> [Study material]
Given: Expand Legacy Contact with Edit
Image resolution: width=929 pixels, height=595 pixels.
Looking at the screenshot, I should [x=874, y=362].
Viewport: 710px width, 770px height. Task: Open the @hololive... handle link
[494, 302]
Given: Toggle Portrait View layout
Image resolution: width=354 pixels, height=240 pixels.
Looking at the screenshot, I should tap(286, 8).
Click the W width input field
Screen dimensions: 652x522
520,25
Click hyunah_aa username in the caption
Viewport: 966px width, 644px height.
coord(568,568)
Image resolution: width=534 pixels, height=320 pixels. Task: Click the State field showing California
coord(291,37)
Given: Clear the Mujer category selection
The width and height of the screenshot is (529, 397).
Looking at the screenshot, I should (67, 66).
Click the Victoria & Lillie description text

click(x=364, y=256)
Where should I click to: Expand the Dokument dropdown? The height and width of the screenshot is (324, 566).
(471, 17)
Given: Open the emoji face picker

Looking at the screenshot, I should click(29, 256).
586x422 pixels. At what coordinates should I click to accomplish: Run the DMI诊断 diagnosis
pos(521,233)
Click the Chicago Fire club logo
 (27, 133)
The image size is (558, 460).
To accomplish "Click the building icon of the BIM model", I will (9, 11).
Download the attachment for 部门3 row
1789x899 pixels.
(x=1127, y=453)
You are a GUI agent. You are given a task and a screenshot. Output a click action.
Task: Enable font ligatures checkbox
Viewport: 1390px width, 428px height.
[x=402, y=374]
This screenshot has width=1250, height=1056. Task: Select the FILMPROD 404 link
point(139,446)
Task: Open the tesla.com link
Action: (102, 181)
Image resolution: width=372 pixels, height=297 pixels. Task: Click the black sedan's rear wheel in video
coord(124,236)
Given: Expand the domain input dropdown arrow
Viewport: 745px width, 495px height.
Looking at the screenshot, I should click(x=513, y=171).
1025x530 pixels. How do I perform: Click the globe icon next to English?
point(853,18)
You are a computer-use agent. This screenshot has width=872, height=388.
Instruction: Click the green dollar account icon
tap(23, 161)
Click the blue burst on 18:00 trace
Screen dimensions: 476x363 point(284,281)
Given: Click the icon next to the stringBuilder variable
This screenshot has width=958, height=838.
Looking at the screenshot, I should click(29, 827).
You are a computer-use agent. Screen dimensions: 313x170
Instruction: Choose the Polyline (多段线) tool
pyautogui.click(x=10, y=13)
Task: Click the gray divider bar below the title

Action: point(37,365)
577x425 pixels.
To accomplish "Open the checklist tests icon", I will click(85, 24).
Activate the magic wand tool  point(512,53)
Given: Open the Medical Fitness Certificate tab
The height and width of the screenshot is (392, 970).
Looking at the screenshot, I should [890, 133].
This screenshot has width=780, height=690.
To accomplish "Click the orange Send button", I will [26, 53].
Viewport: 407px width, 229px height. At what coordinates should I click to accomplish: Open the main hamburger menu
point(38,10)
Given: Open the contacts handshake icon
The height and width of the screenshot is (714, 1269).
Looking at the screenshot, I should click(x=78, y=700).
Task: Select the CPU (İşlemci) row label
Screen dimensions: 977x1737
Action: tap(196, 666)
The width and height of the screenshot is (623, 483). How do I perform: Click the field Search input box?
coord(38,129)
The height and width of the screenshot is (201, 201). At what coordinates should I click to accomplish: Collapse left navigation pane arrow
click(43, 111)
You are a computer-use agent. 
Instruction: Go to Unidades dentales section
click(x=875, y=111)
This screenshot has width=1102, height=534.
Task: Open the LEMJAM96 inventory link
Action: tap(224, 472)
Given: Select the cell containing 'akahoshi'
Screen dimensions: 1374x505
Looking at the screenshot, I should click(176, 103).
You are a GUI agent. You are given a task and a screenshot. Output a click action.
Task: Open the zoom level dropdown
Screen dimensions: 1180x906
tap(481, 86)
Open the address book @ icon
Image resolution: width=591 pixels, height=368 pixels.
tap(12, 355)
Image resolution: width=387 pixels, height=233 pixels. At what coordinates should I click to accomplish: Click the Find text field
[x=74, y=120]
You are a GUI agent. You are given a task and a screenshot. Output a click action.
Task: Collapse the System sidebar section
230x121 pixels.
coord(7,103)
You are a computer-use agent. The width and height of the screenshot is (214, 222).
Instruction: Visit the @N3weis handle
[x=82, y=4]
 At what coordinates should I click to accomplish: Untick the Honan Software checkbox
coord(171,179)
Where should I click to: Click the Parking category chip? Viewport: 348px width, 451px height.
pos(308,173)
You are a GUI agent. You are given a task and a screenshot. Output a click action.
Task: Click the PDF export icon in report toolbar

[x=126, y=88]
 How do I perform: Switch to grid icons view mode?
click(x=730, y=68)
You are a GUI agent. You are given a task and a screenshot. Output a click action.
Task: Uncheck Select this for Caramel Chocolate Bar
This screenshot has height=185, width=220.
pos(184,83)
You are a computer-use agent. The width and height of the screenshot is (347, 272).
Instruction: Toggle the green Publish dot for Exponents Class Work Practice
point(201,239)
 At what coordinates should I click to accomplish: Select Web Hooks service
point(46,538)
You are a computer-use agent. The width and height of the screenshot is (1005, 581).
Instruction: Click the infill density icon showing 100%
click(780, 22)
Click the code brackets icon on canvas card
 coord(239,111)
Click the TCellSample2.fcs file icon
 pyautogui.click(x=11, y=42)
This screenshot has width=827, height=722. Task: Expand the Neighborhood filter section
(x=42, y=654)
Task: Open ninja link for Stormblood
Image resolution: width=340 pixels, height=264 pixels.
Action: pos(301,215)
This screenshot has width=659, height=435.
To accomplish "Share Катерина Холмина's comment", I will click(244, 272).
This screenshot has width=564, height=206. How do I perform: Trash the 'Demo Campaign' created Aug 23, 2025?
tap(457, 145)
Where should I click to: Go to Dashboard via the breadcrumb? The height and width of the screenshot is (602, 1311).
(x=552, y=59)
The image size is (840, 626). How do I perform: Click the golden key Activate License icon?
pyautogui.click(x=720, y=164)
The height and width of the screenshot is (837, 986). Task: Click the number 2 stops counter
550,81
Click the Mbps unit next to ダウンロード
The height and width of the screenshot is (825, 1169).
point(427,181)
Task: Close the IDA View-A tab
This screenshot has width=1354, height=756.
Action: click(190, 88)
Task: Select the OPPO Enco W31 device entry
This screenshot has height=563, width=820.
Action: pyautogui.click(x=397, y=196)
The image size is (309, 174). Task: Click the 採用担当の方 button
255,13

> [Assigned task] Reproduce the full block of data exactly, omitting nothing.

> [Response]
Given: Expand Legacy Contact with Edit
Image resolution: width=929 pixels, height=595 pixels.
Looking at the screenshot, I should [x=874, y=362].
Viewport: 710px width, 770px height. Task: Open the @hololive... handle link
[494, 302]
Given: Toggle Portrait View layout
Image resolution: width=354 pixels, height=240 pixels.
Looking at the screenshot, I should tap(286, 8).
Click the W width input field
Screen dimensions: 652x522
520,25
Click hyunah_aa username in the caption
Viewport: 966px width, 644px height.
coord(568,568)
Image resolution: width=534 pixels, height=320 pixels. Task: Click the State field showing California
coord(291,37)
Given: Clear the Mujer category selection
The width and height of the screenshot is (529, 397).
Looking at the screenshot, I should (67, 66).
Click the Victoria & Lillie description text

click(x=364, y=256)
Where should I click to: Expand the Dokument dropdown? The height and width of the screenshot is (324, 566).
(471, 17)
Given: Open the emoji face picker

Looking at the screenshot, I should click(29, 256).
586x422 pixels. At what coordinates should I click to accomplish: Run the DMI诊断 diagnosis
pos(521,233)
Click the Chicago Fire club logo
 (27, 133)
The image size is (558, 460).
To accomplish "Click the building icon of the BIM model", I will (9, 11).
Download the attachment for 部门3 row
1789x899 pixels.
(x=1127, y=453)
You are a GUI agent. You are given a task and a screenshot. Output a click action.
Task: Enable font ligatures checkbox
Viewport: 1390px width, 428px height.
[x=402, y=374]
This screenshot has width=1250, height=1056. Task: Select the FILMPROD 404 link
point(139,446)
Task: Open the tesla.com link
Action: (102, 181)
Image resolution: width=372 pixels, height=297 pixels. Task: Click the black sedan's rear wheel in video
coord(124,236)
Given: Expand the domain input dropdown arrow
Viewport: 745px width, 495px height.
Looking at the screenshot, I should click(x=513, y=171).
1025x530 pixels. How do I perform: Click the globe icon next to English?
point(853,18)
You are a computer-use agent. This screenshot has width=872, height=388.
Instruction: Click the green dollar account icon
tap(23, 161)
Click the blue burst on 18:00 trace
Screen dimensions: 476x363 point(284,281)
Given: Click the icon next to the stringBuilder variable
This screenshot has width=958, height=838.
Looking at the screenshot, I should click(29, 827).
You are a computer-use agent. Screen dimensions: 313x170
Instruction: Choose the Polyline (多段线) tool
pyautogui.click(x=10, y=13)
Task: Click the gray divider bar below the title

Action: point(37,365)
577x425 pixels.
To accomplish "Open the checklist tests icon", I will click(85, 24).
Activate the magic wand tool  point(512,53)
Given: Open the Medical Fitness Certificate tab
The height and width of the screenshot is (392, 970).
Looking at the screenshot, I should [890, 133].
This screenshot has width=780, height=690.
To accomplish "Click the orange Send button", I will [26, 53].
Viewport: 407px width, 229px height. At what coordinates should I click to accomplish: Open the main hamburger menu
point(38,10)
Given: Open the contacts handshake icon
The height and width of the screenshot is (714, 1269).
Looking at the screenshot, I should click(x=78, y=700).
Task: Select the CPU (İşlemci) row label
Screen dimensions: 977x1737
Action: tap(196, 666)
The width and height of the screenshot is (623, 483). How do I perform: Click the field Search input box?
coord(38,129)
The height and width of the screenshot is (201, 201). At what coordinates should I click to accomplish: Collapse left navigation pane arrow
click(43, 111)
You are a computer-use agent. 
Instruction: Go to Unidades dentales section
click(x=875, y=111)
This screenshot has width=1102, height=534.
Task: Open the LEMJAM96 inventory link
Action: tap(224, 472)
Given: Select the cell containing 'akahoshi'
Screen dimensions: 1374x505
Looking at the screenshot, I should click(176, 103).
You are a GUI agent. You are given a task and a screenshot. Output a click action.
Task: Open the zoom level dropdown
Screen dimensions: 1180x906
tap(481, 86)
Open the address book @ icon
Image resolution: width=591 pixels, height=368 pixels.
tap(12, 355)
Image resolution: width=387 pixels, height=233 pixels. At what coordinates should I click to accomplish: Click the Find text field
[x=74, y=120]
You are a GUI agent. You are given a task and a screenshot. Output a click action.
Task: Collapse the System sidebar section
230x121 pixels.
coord(7,103)
You are a computer-use agent. The width and height of the screenshot is (214, 222).
Instruction: Visit the @N3weis handle
[x=82, y=4]
 At what coordinates should I click to accomplish: Untick the Honan Software checkbox
coord(171,179)
Where should I click to: Click the Parking category chip? Viewport: 348px width, 451px height.
pos(308,173)
You are a GUI agent. You are given a task and a screenshot. Output a click action.
Task: Click the PDF export icon in report toolbar

[x=126, y=88]
 How do I perform: Switch to grid icons view mode?
click(x=730, y=68)
You are a GUI agent. You are given a task and a screenshot. Output a click action.
Task: Uncheck Select this for Caramel Chocolate Bar
This screenshot has height=185, width=220.
pos(184,83)
You are a computer-use agent. The width and height of the screenshot is (347, 272).
Instruction: Toggle the green Publish dot for Exponents Class Work Practice
point(201,239)
 At what coordinates should I click to accomplish: Select Web Hooks service
point(46,538)
You are a computer-use agent. The width and height of the screenshot is (1005, 581).
Instruction: Click the infill density icon showing 100%
click(780, 22)
Click the code brackets icon on canvas card
 coord(239,111)
Click the TCellSample2.fcs file icon
 pyautogui.click(x=11, y=42)
This screenshot has width=827, height=722. Task: Expand the Neighborhood filter section
(x=42, y=654)
Task: Open ninja link for Stormblood
Image resolution: width=340 pixels, height=264 pixels.
Action: pos(301,215)
This screenshot has width=659, height=435.
To accomplish "Share Катерина Холмина's comment", I will click(244, 272).
This screenshot has width=564, height=206. How do I perform: Trash the 'Demo Campaign' created Aug 23, 2025?
tap(457, 145)
Where should I click to: Go to Dashboard via the breadcrumb? The height and width of the screenshot is (602, 1311).
(x=552, y=59)
The image size is (840, 626). How do I perform: Click the golden key Activate License icon?
pyautogui.click(x=720, y=164)
The height and width of the screenshot is (837, 986). Task: Click the number 2 stops counter
550,81
Click the Mbps unit next to ダウンロード
The height and width of the screenshot is (825, 1169).
point(427,181)
Task: Close the IDA View-A tab
This screenshot has width=1354, height=756.
Action: click(190, 88)
Task: Select the OPPO Enco W31 device entry
This screenshot has height=563, width=820.
Action: pyautogui.click(x=397, y=196)
The image size is (309, 174). Task: Click the 採用担当の方 button
255,13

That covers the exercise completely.